Il est également à noter que, si les phénomènes d’atrophie corticale, d’atrophie cérébelleuse et de sclérose hippocampique semblent être des évènements survenant en période post natale et de manière progressive, les troubles de la gyration et les anomalies du corps calleux quant à eux trouvent leurs origines fixées en période anténatale (début de la gyration et mise en place du corps calleux à partir de 10 SA). Leur traduction clinique peut s’apparenter à certains symptômes de l’hémiplégie alternante, notamment le déficit intellectuel, le retard neuro-développemental ou l’épilepsie.

Cela laisse donc supposer que l’hémiplégie alternante est un tableau clinique où certains patients pourraient présenter des lésions d’apparition progressive impliquant un certain mécanisme neuro-dégénératif et où certains patients présenteraient des lésions anatomiques de survenue anténatale au moment de l’embryogénèse ; néanmoins, en l’absence de preuve formelle, il est également possible que ces lésions soient indépendantes de la pathologie et découvertes fortuitement à l’occasion de notre étude.
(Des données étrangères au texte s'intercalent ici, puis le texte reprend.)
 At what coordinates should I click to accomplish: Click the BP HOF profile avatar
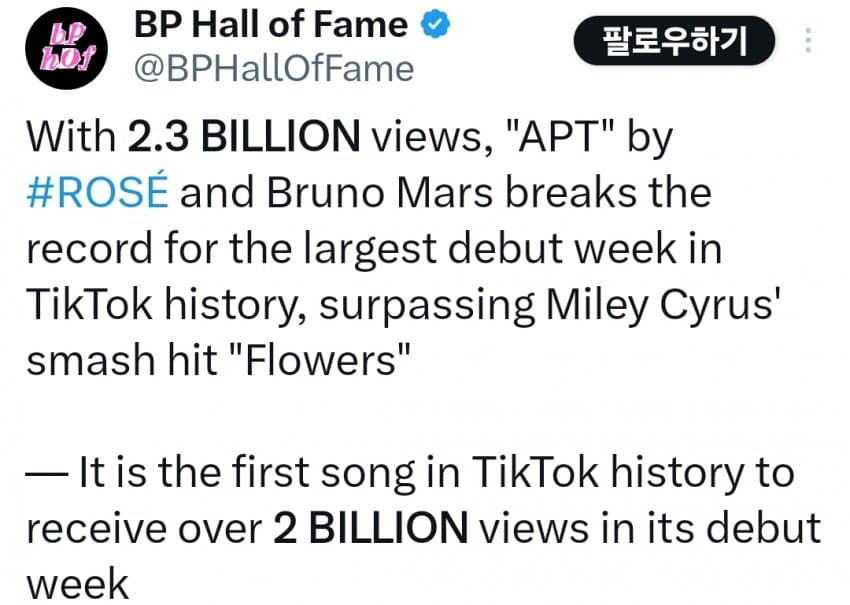tap(63, 48)
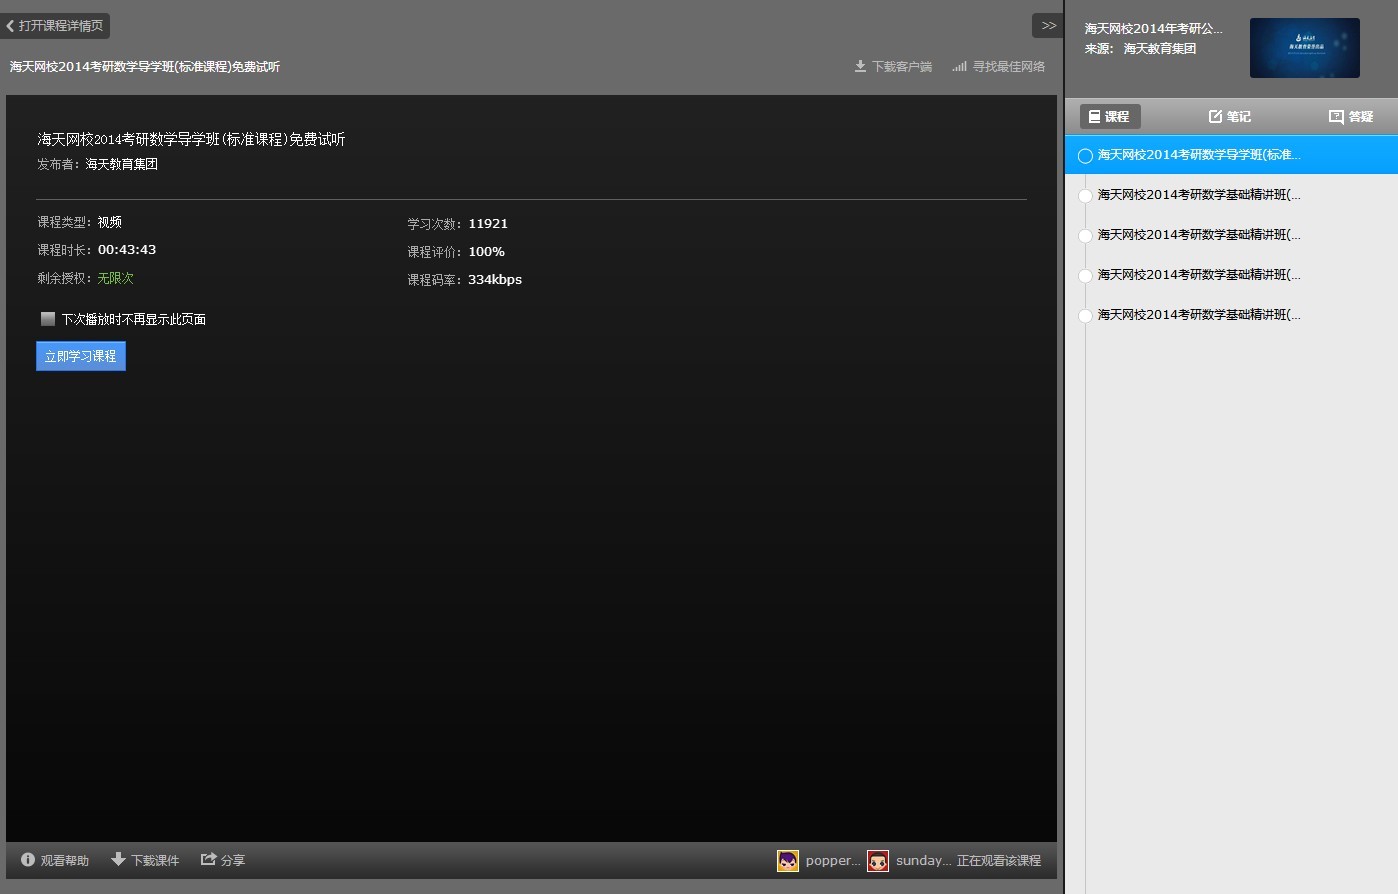Click the course thumbnail image in sidebar
Screen dimensions: 1398x894
(1304, 48)
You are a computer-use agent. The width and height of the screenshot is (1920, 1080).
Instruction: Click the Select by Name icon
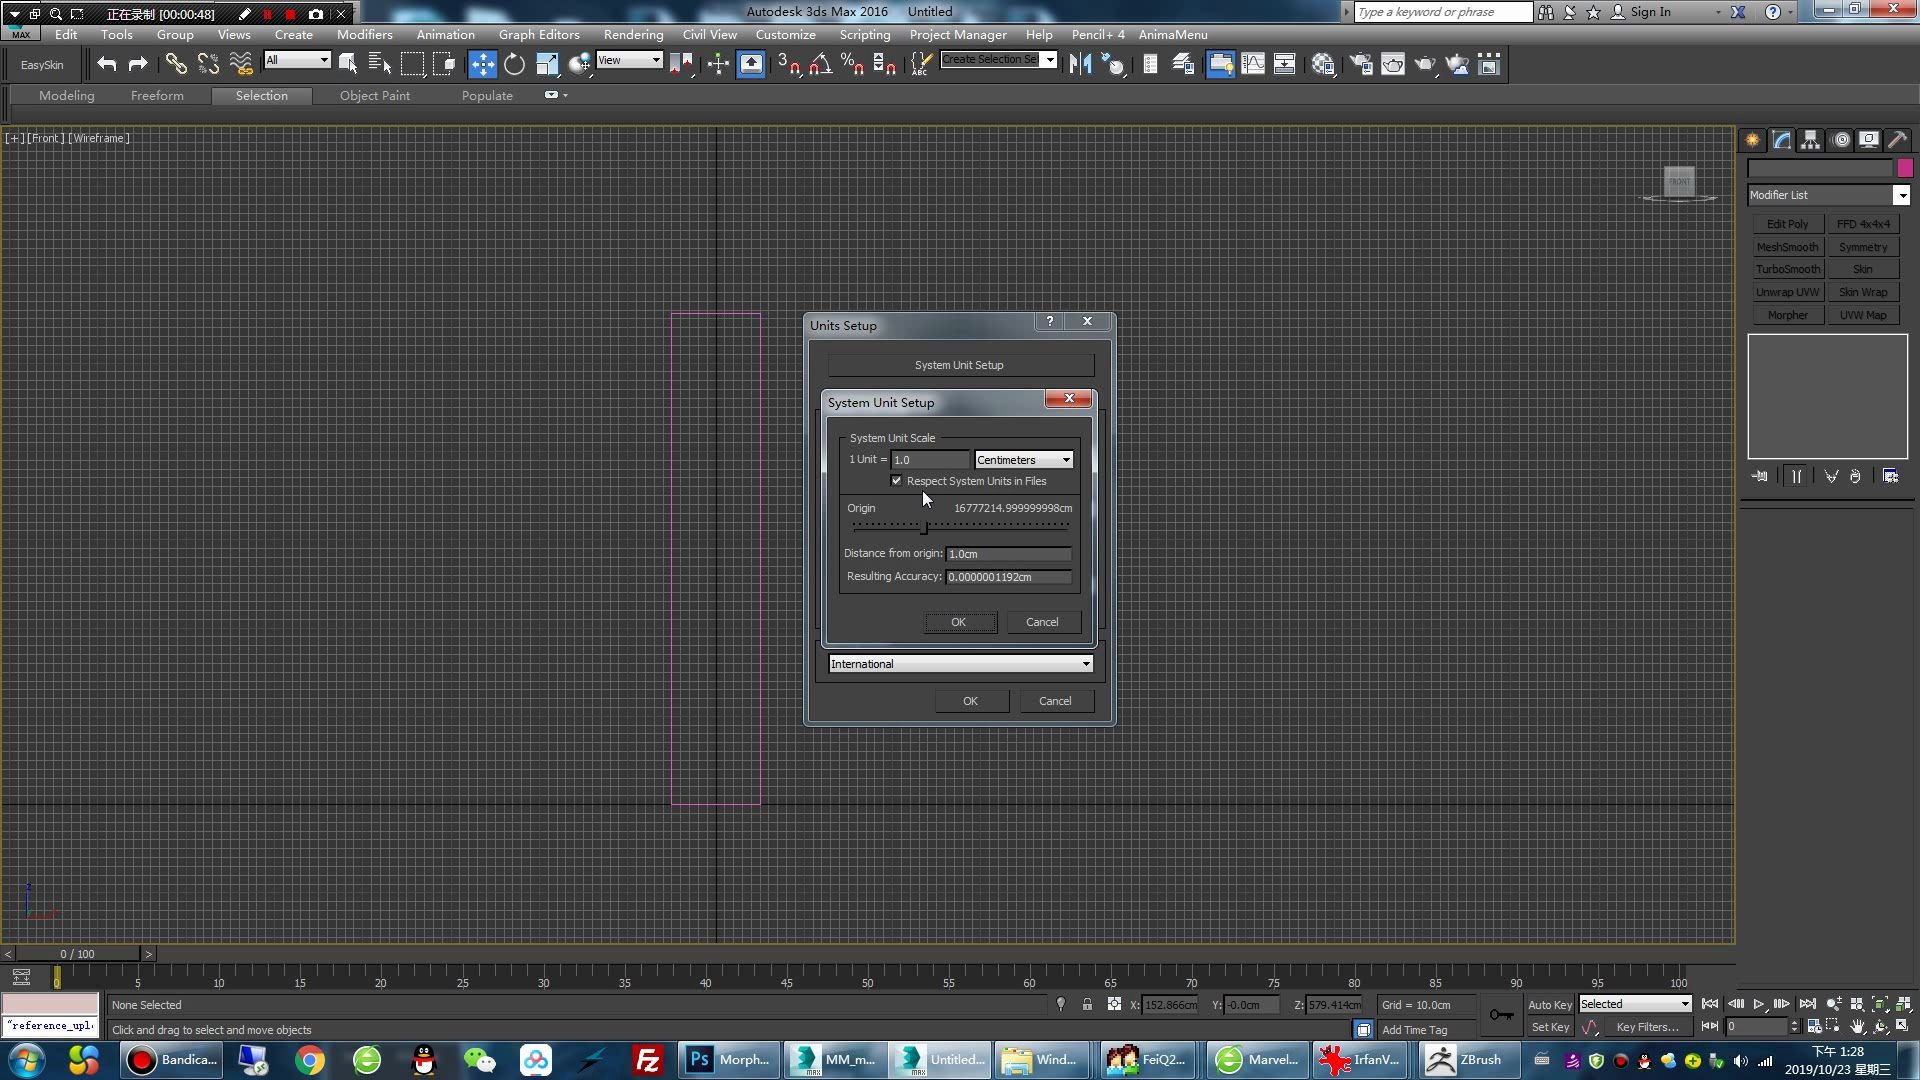(379, 65)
Jusqu’à présent, aucune étude n’a étudié l’association entre l’imagerie cérébrale et le génotype des patients. Notre étude ne met pas en évidence d’association significative entre les mutations les plus fréquemment retrouvées dans la littérature et le caractère anormal de l’IRM cérébrale (de manière générale ou en analysant de manière détaillée les grands groupes d’anomalies), mais l’effectif de la cohorte est faible. Cependant, Sasaki et al 61 a observé que parmi les 7 cas avec atteinte sévère à l’IRM, 6 d’entre eux présentaient une mutation

E815K, connue pour être pourvoyeuse des tableaux cliniques les plus graves de la maladie 5. Dans notre travail,

parmi les patients porteurs de la mutation E815K (n = 5 patients) 3 patients (patients 17, 18, 22) ont une IRM anormale. Lors de la relecture radiologique de ces IRM, ces patients semblent présenter des atteintes anatomiques plus sévères que les autres. Sur le plan clinique, ils présentent également une atteinte sévère, puisque leurs indices d’incapacité sont classés « moyen » chez deux d’entre eux pour l’indice paroxystique, et « sévère » chez tous pour l’indice non paroxystique. Deux autres patients (patients 15 et 19) présentent une IRM anormale avec de surcroît, une atteinte anatomique sévère ; leurs indices d’incapacité paroxystique et non paroxystique sont respectivement « léger » et « sévère » pour le patient 15 et « moyen » et « moyen » pour le patient 19. Ces derniers présentent chacun une mutation génétique d’ATP1A3 isolée, mais non référencée dans les bases de données génétiques, ne permettant pas d’apprécier l’intensité du phénotype leur étant associé. Enfin, tous les patients avec atteinte anatomique sévère ont des âges très variés (quelques mois à 30 ans) ; ceci semble démontrer qu’il n’existe pas systématiquement d’effet « âge dépendant », puisque de très jeunes patients peuvent présenter un tableau clinico-radiologique sévère dès les premiers mois de vie.